Your instructions:
Count the lines in the records below that contain the word "pressure". Reply with only the number.

------------

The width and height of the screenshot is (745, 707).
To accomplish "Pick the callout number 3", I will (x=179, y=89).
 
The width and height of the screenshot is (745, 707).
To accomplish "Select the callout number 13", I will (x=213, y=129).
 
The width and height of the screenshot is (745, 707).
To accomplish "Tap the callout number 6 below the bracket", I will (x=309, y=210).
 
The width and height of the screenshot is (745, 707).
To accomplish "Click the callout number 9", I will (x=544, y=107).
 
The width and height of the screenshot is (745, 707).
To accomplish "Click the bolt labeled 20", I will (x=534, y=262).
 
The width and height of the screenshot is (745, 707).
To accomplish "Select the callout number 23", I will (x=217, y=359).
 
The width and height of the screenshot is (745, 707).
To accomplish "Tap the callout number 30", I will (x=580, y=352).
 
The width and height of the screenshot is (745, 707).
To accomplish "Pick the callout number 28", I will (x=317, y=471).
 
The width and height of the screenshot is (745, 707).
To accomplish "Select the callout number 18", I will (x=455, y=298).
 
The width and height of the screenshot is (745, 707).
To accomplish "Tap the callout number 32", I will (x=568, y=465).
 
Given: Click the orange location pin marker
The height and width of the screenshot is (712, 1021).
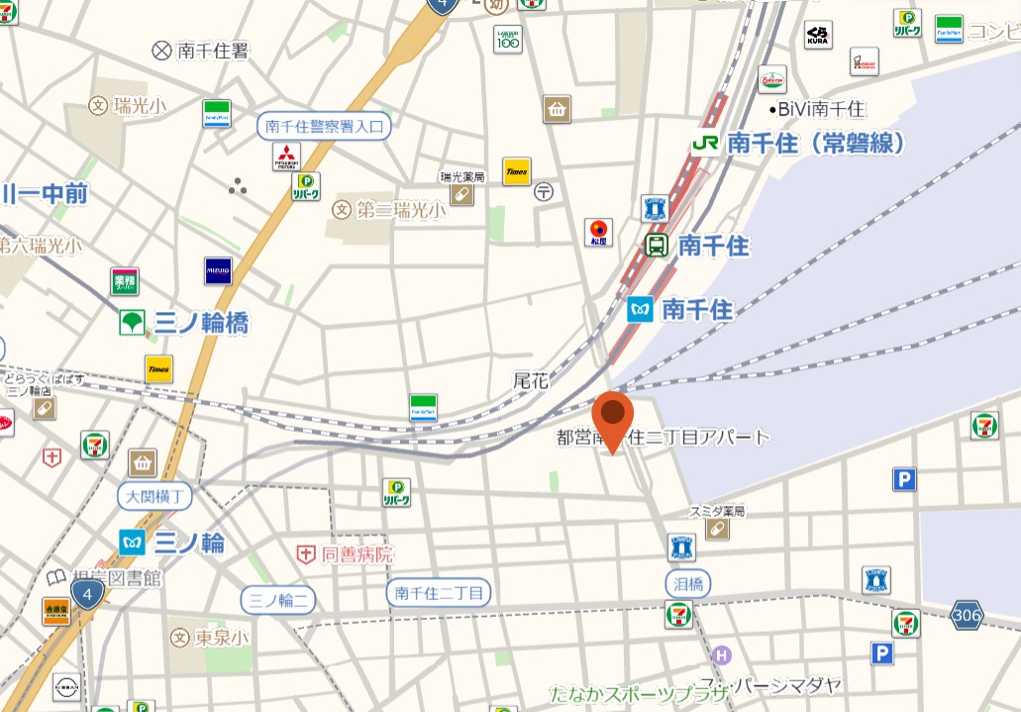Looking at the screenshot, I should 614,417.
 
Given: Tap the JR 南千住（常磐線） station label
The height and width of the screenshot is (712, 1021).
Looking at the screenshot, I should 799,143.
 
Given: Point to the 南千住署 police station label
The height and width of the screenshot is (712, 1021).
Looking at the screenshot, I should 213,51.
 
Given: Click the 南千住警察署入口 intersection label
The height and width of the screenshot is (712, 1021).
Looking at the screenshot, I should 325,126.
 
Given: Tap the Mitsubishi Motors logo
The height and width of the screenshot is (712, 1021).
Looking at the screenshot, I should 286,156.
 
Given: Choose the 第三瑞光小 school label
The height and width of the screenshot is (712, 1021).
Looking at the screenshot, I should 400,209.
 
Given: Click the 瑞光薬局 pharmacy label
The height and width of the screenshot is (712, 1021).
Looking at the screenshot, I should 462,177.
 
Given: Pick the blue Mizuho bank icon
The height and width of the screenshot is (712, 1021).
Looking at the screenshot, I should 218,270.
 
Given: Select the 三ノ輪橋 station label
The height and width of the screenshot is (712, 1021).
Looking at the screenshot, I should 201,322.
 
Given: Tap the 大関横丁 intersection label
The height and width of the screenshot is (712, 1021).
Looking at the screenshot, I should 159,494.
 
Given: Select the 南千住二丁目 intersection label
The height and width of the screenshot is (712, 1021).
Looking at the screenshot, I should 439,592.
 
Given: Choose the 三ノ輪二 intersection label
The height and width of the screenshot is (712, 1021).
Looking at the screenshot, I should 279,599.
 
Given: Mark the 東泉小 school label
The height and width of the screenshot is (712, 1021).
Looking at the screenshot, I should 221,637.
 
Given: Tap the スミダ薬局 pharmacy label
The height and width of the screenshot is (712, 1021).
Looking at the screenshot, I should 717,512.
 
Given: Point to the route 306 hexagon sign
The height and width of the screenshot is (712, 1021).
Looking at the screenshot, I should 968,615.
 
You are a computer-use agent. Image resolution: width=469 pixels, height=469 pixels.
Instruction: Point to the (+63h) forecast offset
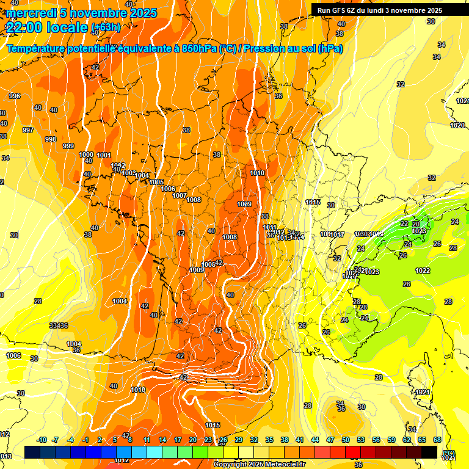(x=106, y=27)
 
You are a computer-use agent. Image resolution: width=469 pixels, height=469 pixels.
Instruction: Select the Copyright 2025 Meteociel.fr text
(x=259, y=464)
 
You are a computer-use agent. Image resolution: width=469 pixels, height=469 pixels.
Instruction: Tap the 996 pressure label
(x=15, y=96)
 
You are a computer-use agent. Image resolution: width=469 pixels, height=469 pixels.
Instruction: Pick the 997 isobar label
(x=27, y=130)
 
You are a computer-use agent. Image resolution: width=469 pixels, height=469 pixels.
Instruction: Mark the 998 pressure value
(x=51, y=139)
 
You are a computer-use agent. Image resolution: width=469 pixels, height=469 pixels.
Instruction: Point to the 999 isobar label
(x=68, y=146)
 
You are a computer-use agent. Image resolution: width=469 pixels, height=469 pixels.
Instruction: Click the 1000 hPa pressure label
(x=86, y=155)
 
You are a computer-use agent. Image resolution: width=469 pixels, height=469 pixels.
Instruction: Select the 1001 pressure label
(x=104, y=156)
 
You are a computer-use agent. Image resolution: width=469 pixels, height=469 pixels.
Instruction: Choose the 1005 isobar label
(x=156, y=183)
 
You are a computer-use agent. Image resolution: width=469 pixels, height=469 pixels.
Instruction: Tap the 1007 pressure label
(x=180, y=195)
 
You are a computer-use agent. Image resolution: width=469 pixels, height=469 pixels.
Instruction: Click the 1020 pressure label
(x=457, y=125)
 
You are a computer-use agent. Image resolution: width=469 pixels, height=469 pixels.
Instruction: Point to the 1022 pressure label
(x=423, y=271)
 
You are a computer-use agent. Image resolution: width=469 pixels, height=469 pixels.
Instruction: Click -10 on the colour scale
(x=42, y=440)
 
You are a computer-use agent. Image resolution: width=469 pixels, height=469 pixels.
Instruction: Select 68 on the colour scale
(x=437, y=440)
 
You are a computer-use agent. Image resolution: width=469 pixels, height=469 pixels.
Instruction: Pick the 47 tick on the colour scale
(x=330, y=440)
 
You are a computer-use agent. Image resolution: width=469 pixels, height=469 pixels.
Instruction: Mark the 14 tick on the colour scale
(x=162, y=440)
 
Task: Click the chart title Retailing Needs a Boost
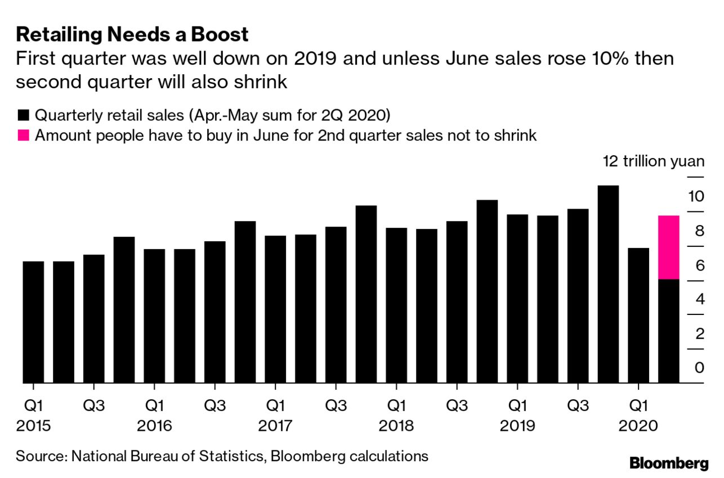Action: [132, 35]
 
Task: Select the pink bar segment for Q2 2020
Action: [668, 247]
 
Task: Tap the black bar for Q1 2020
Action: [638, 315]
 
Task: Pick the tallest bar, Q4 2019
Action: [608, 284]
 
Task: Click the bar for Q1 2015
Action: [33, 322]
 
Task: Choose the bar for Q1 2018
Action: [396, 305]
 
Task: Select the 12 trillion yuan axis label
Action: [653, 162]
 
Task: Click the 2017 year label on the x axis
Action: [275, 426]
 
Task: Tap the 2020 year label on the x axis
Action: [638, 426]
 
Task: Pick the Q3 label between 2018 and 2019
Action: [457, 405]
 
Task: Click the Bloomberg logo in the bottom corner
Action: [669, 463]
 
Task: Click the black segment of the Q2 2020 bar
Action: [668, 331]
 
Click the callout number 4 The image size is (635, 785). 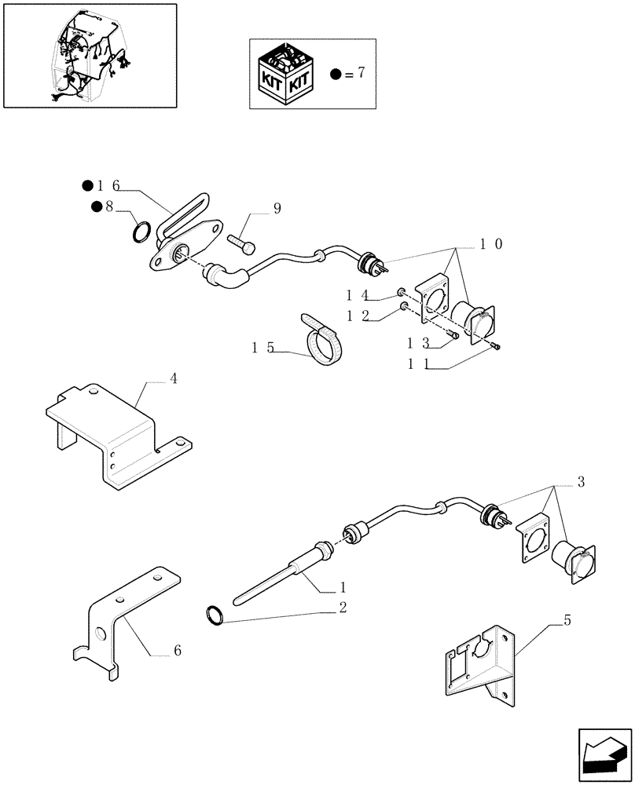click(173, 378)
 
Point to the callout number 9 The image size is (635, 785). click(277, 208)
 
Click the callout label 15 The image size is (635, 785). click(262, 347)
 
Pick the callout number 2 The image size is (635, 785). click(343, 606)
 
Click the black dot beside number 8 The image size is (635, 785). click(96, 206)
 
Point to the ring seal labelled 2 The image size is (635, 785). click(215, 616)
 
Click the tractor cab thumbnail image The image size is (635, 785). click(89, 57)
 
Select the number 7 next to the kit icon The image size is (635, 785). click(360, 74)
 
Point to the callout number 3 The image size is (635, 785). click(581, 481)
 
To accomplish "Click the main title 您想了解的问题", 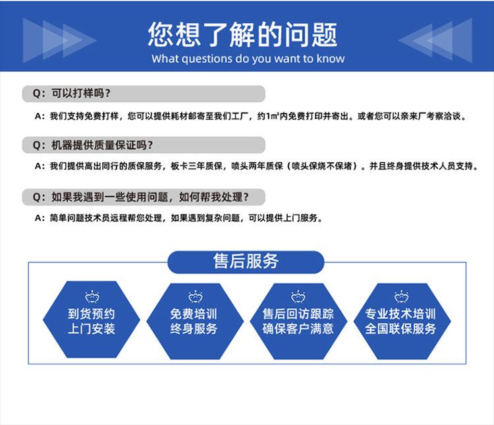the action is click(x=242, y=34).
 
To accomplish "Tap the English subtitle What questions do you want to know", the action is click(x=248, y=59).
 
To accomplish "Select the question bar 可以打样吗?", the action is click(x=144, y=94).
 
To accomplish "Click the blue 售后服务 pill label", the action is click(x=246, y=262).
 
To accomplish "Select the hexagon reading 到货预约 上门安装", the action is click(x=92, y=320).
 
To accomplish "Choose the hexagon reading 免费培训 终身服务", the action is click(x=195, y=321).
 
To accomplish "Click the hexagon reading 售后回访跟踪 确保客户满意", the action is click(x=298, y=321).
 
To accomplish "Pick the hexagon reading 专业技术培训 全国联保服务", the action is click(x=402, y=321).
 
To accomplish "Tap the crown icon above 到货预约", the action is click(x=92, y=297).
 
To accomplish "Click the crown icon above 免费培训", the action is click(x=196, y=297).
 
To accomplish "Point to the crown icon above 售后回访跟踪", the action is click(x=298, y=297).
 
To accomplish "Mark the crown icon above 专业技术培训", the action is click(x=401, y=297).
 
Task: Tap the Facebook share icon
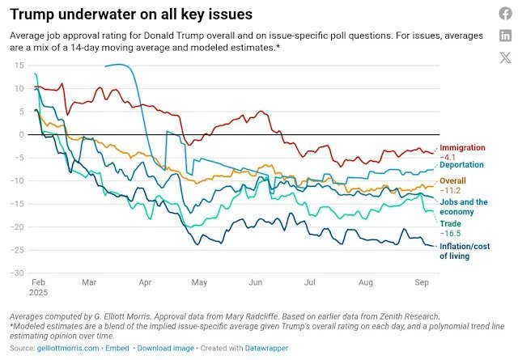505,14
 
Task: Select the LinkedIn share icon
505,35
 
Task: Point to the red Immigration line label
462,148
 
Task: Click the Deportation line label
461,164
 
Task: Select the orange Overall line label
452,180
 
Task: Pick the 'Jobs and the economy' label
463,206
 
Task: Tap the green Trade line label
450,222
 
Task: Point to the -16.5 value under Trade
449,232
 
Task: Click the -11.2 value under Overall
449,190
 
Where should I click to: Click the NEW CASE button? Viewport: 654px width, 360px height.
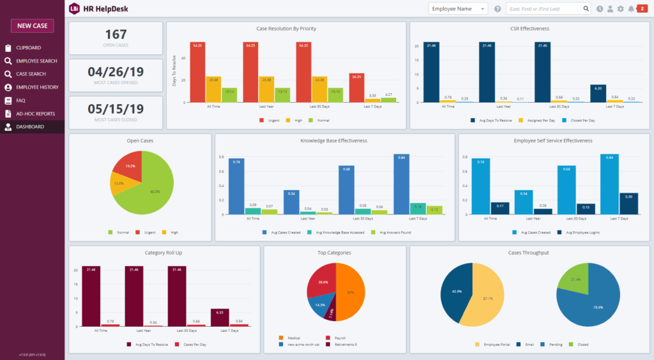click(32, 26)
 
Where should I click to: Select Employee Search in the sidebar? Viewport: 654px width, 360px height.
click(36, 61)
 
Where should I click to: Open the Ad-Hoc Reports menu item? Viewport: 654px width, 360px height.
click(35, 114)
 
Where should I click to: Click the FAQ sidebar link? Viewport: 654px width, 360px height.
click(20, 100)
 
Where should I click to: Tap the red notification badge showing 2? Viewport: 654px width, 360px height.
click(642, 8)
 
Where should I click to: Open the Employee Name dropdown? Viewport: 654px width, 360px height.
click(458, 9)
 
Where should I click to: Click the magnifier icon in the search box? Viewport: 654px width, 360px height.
click(586, 9)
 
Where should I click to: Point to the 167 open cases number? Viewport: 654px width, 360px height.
click(116, 34)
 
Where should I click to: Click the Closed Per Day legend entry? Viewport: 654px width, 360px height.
click(583, 119)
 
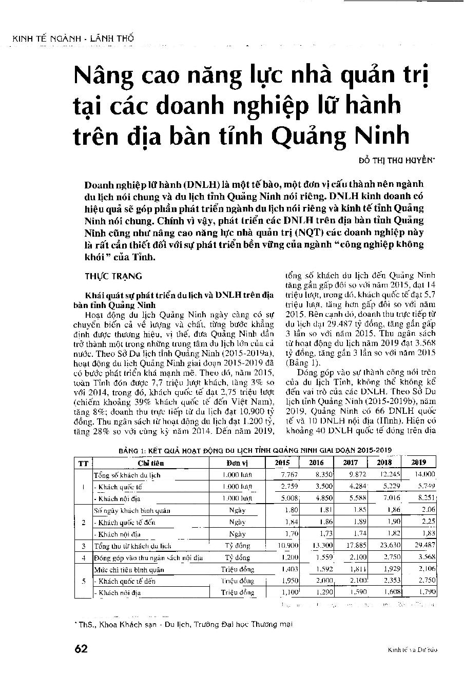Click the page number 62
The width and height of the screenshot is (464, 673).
pos(81,648)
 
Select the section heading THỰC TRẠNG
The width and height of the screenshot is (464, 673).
pos(113,276)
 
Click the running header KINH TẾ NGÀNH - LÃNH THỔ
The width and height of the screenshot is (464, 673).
pos(72,39)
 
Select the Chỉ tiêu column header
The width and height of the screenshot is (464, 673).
pos(150,463)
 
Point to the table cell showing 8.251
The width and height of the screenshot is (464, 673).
pos(426,498)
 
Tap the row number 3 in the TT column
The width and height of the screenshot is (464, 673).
pos(83,546)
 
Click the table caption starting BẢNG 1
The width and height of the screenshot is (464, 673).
pos(255,450)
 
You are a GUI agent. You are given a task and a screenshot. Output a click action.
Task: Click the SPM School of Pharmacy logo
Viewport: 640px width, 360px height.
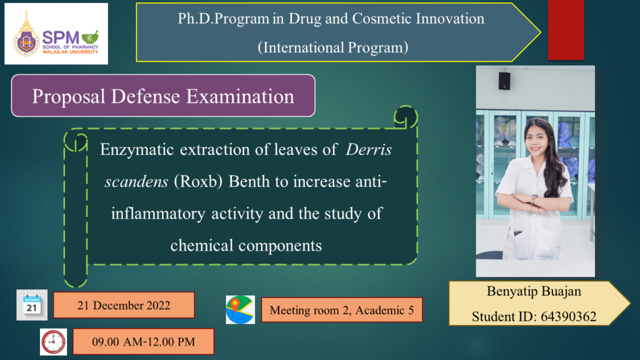(56, 34)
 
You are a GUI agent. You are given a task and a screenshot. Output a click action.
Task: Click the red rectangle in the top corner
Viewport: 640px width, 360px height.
(566, 30)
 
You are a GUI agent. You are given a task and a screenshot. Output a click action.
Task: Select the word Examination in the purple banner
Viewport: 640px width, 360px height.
(241, 97)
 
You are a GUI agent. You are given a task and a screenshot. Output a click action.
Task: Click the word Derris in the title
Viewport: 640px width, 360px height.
(369, 150)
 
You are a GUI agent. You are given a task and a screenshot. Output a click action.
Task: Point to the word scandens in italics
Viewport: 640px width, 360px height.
(136, 182)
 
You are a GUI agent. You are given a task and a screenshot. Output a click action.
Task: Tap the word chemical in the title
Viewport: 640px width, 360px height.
(201, 246)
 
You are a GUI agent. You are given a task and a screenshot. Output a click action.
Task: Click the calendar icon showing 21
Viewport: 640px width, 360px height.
(32, 305)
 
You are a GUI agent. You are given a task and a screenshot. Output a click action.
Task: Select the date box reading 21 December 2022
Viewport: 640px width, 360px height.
(124, 305)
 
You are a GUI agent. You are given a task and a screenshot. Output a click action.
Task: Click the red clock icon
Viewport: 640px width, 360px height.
(54, 342)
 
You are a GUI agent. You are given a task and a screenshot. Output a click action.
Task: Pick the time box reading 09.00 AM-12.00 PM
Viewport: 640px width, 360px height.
(143, 342)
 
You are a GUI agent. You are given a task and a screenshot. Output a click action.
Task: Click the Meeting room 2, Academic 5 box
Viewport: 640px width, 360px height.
(342, 310)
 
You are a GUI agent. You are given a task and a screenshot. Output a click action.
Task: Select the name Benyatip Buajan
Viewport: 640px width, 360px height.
(534, 291)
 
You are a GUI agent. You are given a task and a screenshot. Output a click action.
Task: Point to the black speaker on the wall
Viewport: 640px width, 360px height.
(504, 81)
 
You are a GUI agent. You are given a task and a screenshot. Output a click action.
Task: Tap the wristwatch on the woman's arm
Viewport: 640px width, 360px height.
(534, 199)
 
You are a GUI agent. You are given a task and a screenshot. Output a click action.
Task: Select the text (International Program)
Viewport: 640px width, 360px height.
(332, 48)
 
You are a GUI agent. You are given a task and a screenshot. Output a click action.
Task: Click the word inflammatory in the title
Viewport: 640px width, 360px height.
(158, 214)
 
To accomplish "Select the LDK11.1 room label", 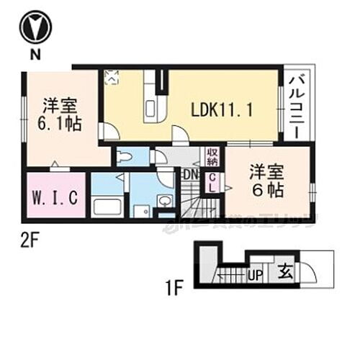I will pyautogui.click(x=221, y=110).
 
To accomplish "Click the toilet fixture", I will pyautogui.click(x=126, y=156).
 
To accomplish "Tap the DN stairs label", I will pyautogui.click(x=190, y=174).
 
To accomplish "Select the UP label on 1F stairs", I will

------------

Exercise answer:
7